La pequeña plaza arbolada (a lo largo de la via Mazzini) se abre alrededor de una fuentedel siglo XVIII. Allí se encuentra el palacio obispal construido desde el final del siglo XV en varias fases y terminado en 1737 por Gian Battista Marchetti. El arquitecto realizó también el patio de entrada con el imponente portal almohadillado y proyectó la adyacente biblioteca fundada en 1747 por el obispo de Brescia Angelo Maria Querini, ilustre comitente de noble origen veneciano que tuvo relaciones con políticos e intelectuales de Europa.
La actual Biblioteca Cívica fue abierta por el mismo obispo para la ciudadanía y fue después enriquecidas con fondos provenientes de las bibliotecas de conventos cerrados y de diversos legados dejados por familias nobles de la ciudad. Acoge obras raras y de valor como el manuscrito del Avangelario Purpúreo (siglo IX) y una colección de incunables. Desde la via Mazzini, subiendo la gran escalera interna y atravesando el atrio con el busto del fundador esculpido por Antonio Callegari, se llega a las salas de consulta ornadas con frescos.

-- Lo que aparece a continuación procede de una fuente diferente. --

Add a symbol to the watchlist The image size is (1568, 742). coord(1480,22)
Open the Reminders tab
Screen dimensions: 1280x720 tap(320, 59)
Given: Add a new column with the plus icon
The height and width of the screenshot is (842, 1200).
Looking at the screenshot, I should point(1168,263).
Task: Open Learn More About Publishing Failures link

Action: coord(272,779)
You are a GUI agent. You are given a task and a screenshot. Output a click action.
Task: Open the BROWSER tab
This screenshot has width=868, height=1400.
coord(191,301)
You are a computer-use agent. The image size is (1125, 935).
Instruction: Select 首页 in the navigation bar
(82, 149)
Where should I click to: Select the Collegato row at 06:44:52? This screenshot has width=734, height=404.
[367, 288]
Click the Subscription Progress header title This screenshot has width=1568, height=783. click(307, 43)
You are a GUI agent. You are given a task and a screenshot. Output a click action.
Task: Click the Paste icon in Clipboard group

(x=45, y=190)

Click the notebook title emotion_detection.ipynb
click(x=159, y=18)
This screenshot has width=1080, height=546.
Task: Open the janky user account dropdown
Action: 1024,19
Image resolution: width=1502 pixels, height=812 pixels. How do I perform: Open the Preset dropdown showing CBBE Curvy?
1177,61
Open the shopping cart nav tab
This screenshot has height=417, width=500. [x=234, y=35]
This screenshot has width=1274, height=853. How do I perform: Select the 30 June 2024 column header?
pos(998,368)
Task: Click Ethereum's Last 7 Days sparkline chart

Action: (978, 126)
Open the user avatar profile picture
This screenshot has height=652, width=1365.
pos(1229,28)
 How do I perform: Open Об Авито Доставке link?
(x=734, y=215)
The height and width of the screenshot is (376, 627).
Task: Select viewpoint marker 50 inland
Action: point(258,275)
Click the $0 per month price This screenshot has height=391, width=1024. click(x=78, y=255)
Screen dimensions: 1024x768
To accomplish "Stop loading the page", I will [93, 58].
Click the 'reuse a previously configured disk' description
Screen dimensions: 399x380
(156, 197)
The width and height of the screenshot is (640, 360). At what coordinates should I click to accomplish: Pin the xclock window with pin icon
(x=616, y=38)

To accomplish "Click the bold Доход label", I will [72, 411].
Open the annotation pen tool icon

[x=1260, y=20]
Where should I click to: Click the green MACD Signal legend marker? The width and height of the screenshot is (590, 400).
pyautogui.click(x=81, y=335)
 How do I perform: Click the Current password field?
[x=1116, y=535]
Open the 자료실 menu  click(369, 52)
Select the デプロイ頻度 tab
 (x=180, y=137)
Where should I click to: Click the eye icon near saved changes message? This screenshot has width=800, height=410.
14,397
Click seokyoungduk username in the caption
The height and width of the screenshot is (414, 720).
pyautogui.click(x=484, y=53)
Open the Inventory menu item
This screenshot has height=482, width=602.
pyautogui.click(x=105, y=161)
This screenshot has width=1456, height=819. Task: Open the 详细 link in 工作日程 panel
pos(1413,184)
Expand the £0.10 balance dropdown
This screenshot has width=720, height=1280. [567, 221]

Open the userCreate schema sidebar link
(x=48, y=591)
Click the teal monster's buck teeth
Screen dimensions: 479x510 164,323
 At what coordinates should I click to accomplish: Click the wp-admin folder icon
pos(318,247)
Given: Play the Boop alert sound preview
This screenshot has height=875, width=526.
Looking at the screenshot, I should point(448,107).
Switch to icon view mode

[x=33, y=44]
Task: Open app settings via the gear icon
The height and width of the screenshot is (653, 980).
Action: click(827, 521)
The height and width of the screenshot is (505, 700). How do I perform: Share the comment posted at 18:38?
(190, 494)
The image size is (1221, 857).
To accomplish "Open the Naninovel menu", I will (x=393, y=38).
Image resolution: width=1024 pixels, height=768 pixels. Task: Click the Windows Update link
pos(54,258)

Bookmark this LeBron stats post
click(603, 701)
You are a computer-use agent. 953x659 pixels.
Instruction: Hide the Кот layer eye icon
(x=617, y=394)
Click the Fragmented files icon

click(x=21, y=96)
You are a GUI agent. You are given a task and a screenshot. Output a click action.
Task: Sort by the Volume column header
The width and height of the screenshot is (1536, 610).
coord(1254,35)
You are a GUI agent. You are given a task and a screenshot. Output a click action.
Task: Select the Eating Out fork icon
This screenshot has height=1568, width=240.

En los alrededores de la plaza, recorriendo via Trieste, se llega a la Universidad Católica del Sagrado Corazón, que tiene su sede en el histórico palacio Martinengo Cesaresco del Aquilone, obra del mayor arquitecto bresciano del siglo XVI Lodovico Beretta.
Particularmente notable es el gran portal ornado con gran trofeos militares en relieve, encabezado por el águila de los Martinengo. En el interior se pueden admirar el salón de honor y, en los subterráneos, muchos restos de un gran edificio termal de la época romana.